Could you please reproduce every record below exactly, leaving out the pictures?

Data for processing START

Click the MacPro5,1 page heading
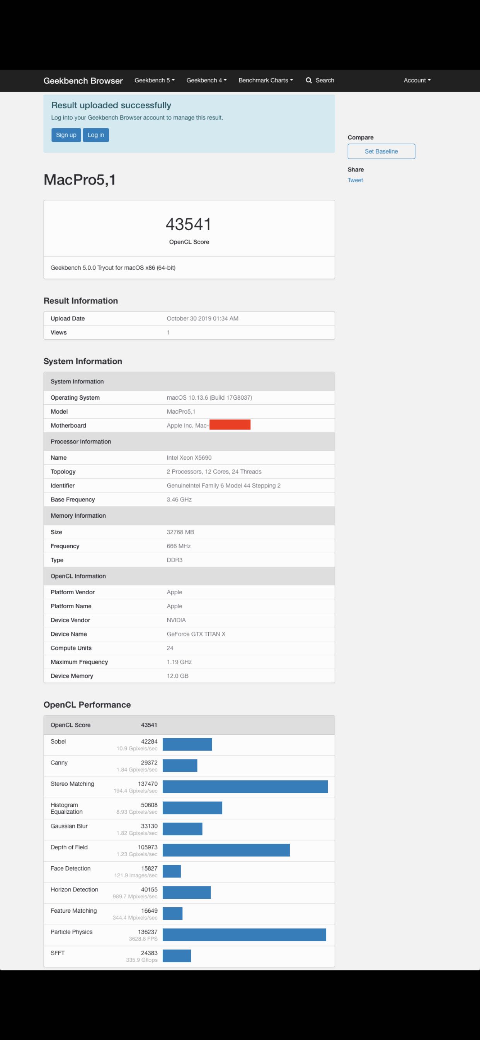Screen dimensions: 480x1040 pos(80,180)
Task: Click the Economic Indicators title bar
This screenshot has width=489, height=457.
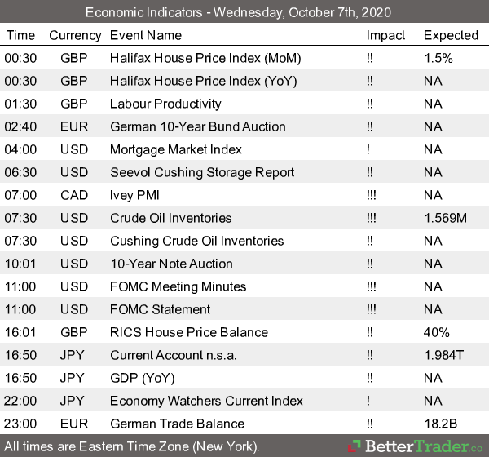Action: point(245,13)
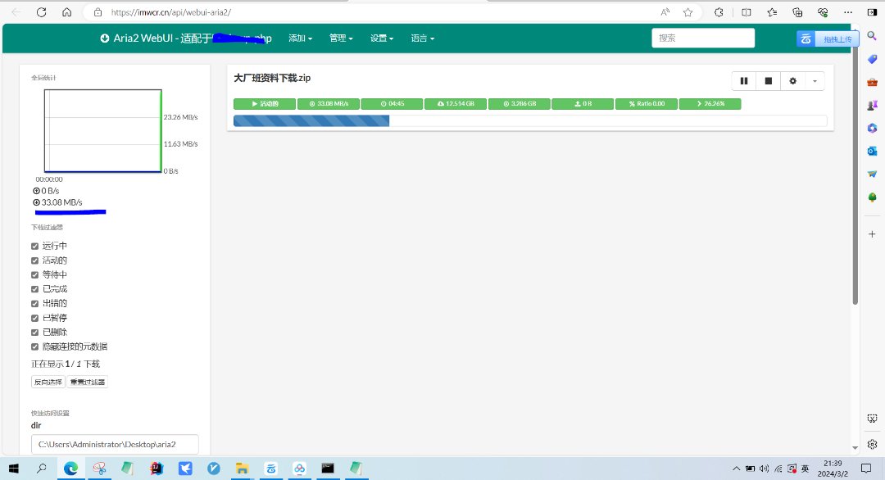Click the striped download progress bar
885x480 pixels.
pos(311,121)
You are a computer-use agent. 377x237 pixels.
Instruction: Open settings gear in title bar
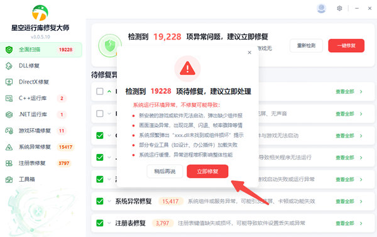tap(339, 8)
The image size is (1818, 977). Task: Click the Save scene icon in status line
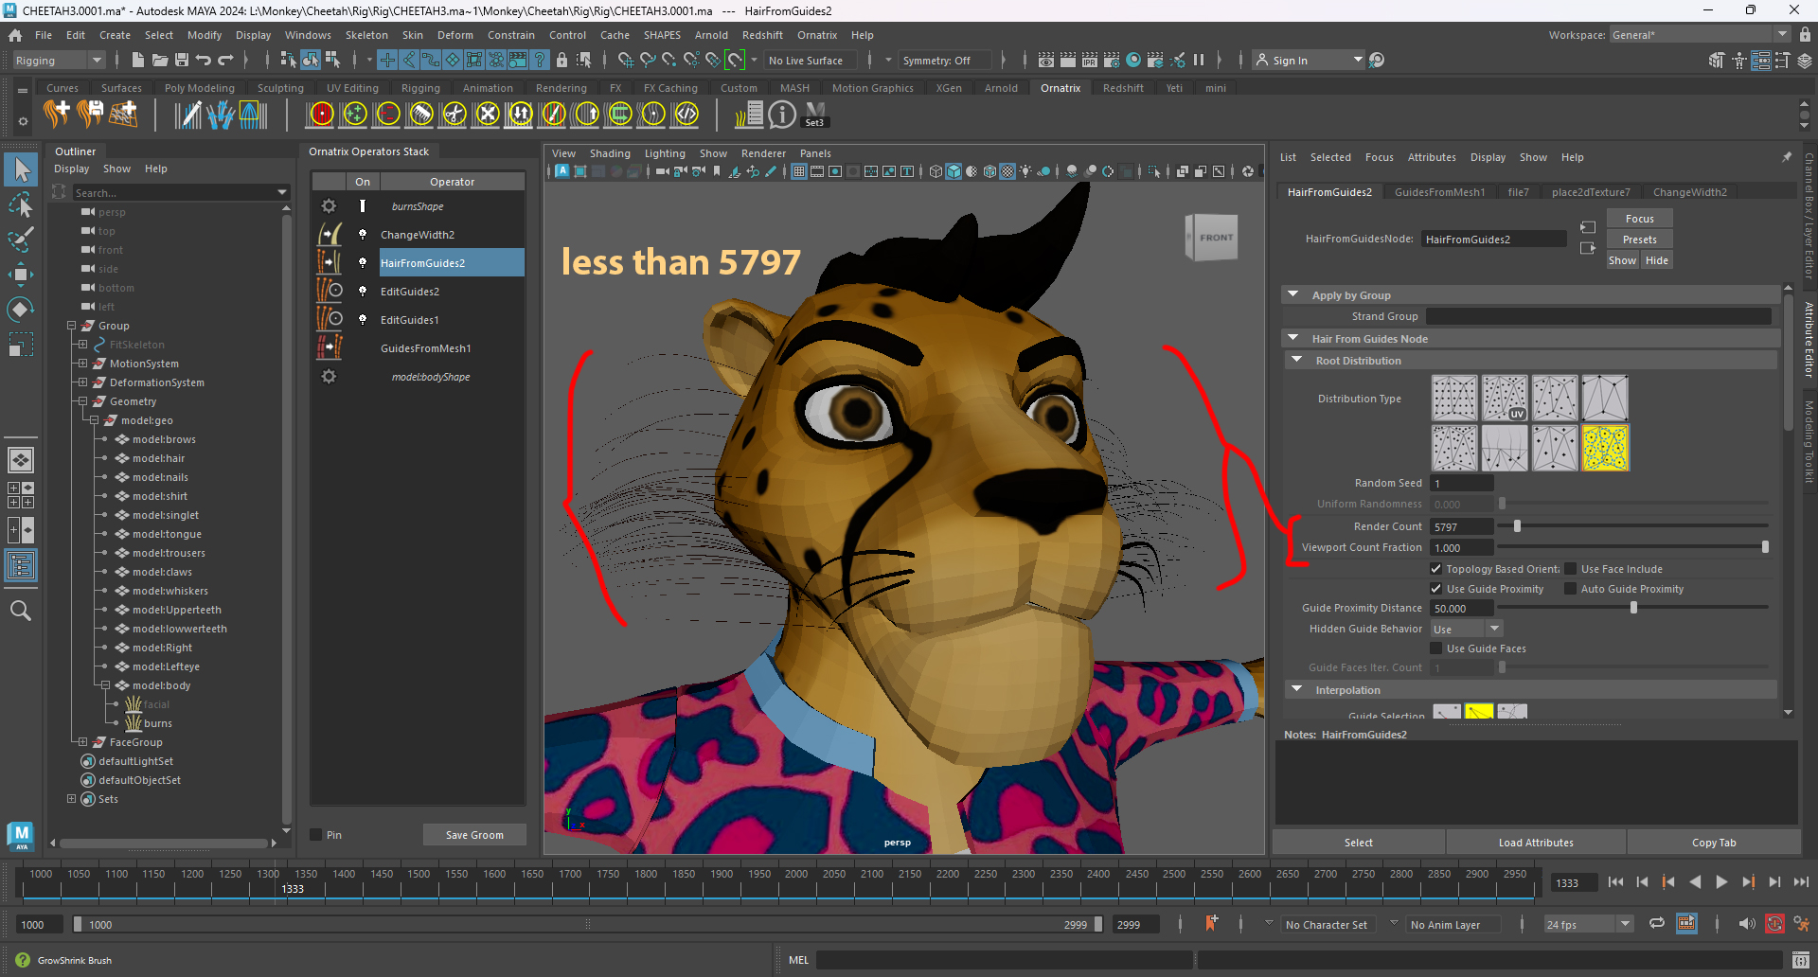click(182, 60)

Data for processing END

### Exercise result
Click the MacPro5,1 page heading
Screen dimensions: 480x1040 pos(80,180)
Task: Click the Economic Indicators title bar
This screenshot has width=489, height=457.
Action: point(245,13)
Click the striped download progress bar
885x480 pixels.
pos(311,121)
You are a computer-use agent. 377x237 pixels.
Instruction: Open settings gear in title bar
tap(339, 8)
The image size is (1818, 977). Task: Click the Save scene icon in status line
click(182, 60)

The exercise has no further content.